Factors Favouring Confirming Any Other Information is Held
By confirming or denying whether any other information is held relevant to your request would lead to better public awareness into how Northumbria Police tackle crime which may lead to more information being submitted from the public which may culminate in a reduction of crime. It will also enable the public to scrutinise the Police procedures in protecting the public from this type of vicious crime.
Factors Against Confirming Any Other Information is Held
The Police Service will not confirm whether or not it is involved in any other areas monitoring of offenders.  To do so would disclose information to the detriment of law enforcement techniques as evidenced within the above harm. 
Balance test
The Police Service is charged with enforcing the law, preventing and detecting crime and protecting the communities we serve. Whilst there is a public interest in the transparency of policing operations/ tactics and providing assurance that the police service is appropriately and effectively engaging with the threat posed by those with a criminal intent, there is a very strong public interest in safeguarding the integrity of police investigations and operations in this highly sensitive area. As much as there is public interest in knowing that policing activity is appropriate and balanced, this will only be overridden in exceptional circumstances. It is therefore our opinion that for these issues the balance lies in favour of neither confirming or denying that any other information is held relevant to the request.

Due to the different methods of recording information across 43 forces, a specific response from one constabulary should not be seen as an indication of what information could be supplied (within cost) by another.  Systems used for recording these figures are not generic, nor are the procedures used locally in capturing the data.  For this reason responses between forces may differ, and should not be used for comparative purposes.
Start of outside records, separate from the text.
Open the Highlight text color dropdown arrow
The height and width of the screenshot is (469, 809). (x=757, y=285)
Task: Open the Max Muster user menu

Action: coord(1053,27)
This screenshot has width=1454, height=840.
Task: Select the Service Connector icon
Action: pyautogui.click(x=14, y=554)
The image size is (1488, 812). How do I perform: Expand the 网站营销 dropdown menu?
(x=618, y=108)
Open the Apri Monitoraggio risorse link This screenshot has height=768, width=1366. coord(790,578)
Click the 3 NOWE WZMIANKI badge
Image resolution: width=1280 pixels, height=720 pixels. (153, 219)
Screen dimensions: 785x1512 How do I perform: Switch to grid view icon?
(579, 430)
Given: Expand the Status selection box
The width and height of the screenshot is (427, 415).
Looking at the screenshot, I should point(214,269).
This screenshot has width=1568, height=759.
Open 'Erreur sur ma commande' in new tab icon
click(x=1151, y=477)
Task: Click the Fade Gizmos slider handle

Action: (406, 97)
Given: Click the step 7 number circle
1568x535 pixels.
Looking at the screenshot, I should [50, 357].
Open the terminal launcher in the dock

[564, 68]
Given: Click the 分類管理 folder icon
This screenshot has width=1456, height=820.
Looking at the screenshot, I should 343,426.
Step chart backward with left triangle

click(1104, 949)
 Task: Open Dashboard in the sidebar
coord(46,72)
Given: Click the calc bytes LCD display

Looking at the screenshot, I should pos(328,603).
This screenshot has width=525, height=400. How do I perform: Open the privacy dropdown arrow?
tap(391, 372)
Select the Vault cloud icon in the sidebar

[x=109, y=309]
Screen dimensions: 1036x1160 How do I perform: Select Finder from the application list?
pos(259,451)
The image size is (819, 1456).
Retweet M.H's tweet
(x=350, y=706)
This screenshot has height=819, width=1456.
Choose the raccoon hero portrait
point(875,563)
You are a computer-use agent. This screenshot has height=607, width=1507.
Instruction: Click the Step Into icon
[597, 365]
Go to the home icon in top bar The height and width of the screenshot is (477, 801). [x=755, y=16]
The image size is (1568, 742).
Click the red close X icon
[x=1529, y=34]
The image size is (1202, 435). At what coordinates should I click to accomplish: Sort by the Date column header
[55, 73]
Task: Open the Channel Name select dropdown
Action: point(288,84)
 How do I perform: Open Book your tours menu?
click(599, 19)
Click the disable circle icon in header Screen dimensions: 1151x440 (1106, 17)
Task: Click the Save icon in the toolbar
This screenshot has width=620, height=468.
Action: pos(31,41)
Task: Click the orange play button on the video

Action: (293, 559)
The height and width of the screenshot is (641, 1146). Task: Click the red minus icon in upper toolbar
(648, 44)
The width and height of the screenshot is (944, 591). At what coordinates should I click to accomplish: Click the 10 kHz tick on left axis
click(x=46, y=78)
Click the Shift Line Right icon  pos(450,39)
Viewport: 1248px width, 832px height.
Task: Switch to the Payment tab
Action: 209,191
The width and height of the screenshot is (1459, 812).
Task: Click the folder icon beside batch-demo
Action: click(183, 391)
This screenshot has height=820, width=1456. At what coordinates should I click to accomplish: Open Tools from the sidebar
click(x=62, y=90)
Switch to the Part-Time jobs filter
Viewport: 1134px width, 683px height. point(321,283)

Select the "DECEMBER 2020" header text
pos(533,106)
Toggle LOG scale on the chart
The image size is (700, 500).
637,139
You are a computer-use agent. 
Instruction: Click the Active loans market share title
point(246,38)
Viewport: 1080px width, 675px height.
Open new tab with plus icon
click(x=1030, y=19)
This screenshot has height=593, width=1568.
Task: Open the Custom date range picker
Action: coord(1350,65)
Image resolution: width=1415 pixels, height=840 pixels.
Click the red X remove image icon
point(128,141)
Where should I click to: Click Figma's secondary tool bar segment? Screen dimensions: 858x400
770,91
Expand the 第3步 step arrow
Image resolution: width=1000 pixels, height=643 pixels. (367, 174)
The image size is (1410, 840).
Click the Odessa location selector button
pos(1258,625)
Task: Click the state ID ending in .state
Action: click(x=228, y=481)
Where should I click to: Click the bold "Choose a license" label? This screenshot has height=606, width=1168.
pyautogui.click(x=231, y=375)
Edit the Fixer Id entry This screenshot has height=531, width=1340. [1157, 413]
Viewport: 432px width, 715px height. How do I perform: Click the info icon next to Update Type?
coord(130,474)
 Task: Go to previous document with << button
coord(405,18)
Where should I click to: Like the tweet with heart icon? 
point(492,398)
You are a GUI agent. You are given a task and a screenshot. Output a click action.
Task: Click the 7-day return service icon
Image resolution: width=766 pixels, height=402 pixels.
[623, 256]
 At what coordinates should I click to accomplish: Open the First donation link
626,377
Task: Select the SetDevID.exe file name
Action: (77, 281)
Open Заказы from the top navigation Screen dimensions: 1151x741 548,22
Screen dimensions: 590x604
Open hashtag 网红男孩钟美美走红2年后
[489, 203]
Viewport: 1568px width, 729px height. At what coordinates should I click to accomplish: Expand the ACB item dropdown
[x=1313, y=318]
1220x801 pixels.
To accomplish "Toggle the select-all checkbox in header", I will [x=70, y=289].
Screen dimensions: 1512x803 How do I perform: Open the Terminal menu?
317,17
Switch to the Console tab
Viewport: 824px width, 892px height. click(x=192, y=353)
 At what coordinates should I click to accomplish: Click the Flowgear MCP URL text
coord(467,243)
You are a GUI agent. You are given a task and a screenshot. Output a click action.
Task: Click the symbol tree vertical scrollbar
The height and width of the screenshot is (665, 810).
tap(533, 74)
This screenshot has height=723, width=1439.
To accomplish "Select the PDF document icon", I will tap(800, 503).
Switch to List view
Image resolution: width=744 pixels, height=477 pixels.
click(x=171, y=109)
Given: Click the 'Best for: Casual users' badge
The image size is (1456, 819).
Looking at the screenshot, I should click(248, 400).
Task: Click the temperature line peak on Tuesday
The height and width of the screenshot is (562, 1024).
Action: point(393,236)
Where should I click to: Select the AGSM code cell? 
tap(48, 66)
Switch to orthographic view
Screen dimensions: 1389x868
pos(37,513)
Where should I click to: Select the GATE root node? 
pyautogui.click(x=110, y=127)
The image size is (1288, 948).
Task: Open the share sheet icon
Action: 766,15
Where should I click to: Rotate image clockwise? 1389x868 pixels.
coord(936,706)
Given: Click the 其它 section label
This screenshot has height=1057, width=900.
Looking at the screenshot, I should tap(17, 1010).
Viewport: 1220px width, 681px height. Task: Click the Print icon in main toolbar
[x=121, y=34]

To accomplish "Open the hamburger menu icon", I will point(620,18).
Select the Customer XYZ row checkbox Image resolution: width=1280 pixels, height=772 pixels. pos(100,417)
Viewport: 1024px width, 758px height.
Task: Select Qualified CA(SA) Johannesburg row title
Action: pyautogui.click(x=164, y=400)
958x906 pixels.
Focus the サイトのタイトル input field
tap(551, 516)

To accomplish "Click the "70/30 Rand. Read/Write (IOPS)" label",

The information we have supplied to you is likely to contain intellectual property rights of Northumbria Police.  Your use of the information must be strictly in accordance with the Copyright Designs and Patents Act 1988 (as amended) or such other applicable legislation.  In particular, you must not re-use this information for any commercial purpose.


How to complain

If you are unhappy with our decision or do not consider that we have handled your request properly and we are unable to resolve this issue informally, you are entitled to make a formal complaint to us under our complaints procedure which can be found at: http://www.northumbria.police.uk/foi/disclosurelog/foicomprights.asp

If you are still unhappy after we have investigated your complaint and reported to you the outcome, you may complain directly to the Information Commissioner’s Office and request that they investigate to ascertain whether we have dealt with your request in accordance with the Act.